You can successfully cook an egg by the clock, three minutes for soft boiled, for instance, but not pasta. The key to success with pasta is cooking to that elusive a l dente (literally to the tooth) stage, just to the degree of still being slightly resistant to the bite.
But exactly how resistant? And how to make pasta yield the secrets of its success? That is a problem a group of scientists in New South Wales is grappling with, in a project to explore the relationships between pasta quality and the composition of grains of durum wheat.
According to Elizabeth McKenzie, cereal chemist with NSW Agriculture at Tamworth, an understanding of how different characteristics of durum wheat affect pasta quality is a prerequisite to the development of early generation tests for pasta quality and the release of new, quality, durum varieties.
Dr McKenzie says major savings could be made in Australian durum wheat breeding programs if new cultivars could be assessed for market acceptance much earlier in the programs.
With domestic pasta consumption in Australia growing at a reported 7 per cent a year, and significant opportunities available on export markets, production of durum wheat appears an increasingly attractive option for wheat growers.
Working with Dr McKenzie in the durum wheat project — supported by growers through the GRDC — are Ian Batey and Finlay MacRitchie, of CSIRO's Grain Quality Research Laboratories in Sydney, and NSW Agriculture's Tamworth durum wheat breeder, Ray Hare.
Dr McKenzie says the team had bitten into a lot of pasta in its early attempts to understand the a l dente characteristic, but a newly arrived British machine obtained with GRDC and durum industry support would allow more scientific measurements.

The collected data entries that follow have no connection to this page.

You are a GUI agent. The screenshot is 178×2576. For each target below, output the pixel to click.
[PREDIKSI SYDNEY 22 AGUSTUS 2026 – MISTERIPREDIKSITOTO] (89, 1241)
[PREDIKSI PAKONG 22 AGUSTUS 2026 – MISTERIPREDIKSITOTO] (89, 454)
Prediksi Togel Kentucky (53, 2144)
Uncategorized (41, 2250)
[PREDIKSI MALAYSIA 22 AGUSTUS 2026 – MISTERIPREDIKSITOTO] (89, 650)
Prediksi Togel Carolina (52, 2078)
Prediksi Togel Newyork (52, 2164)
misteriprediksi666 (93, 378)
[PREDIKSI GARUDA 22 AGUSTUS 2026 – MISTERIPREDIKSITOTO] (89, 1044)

"It really is just a big mechanical tooth, with a bevelled and angled piece of perspex or metal which replicates the ergonomic action of a biting, human tooth," Dr McKenzie said. "It measures exactly the force needed to bite half-way through a strand of pasta."
In related research the question of pasta stickiness is under the lens at CSIRO's Grain Quality Laboratories. Dr Batey is researching the starch qualities of durum wheats, and Dr MacRitchie the interaction of grain carbohydrate, protein and fat in relation to quality.
That has led to another challenge. "Because Dr MacRitchie does not have kilograms of grain to work with, we. are trying to work out how to build a machine that will produce a single strand of pasta for testing."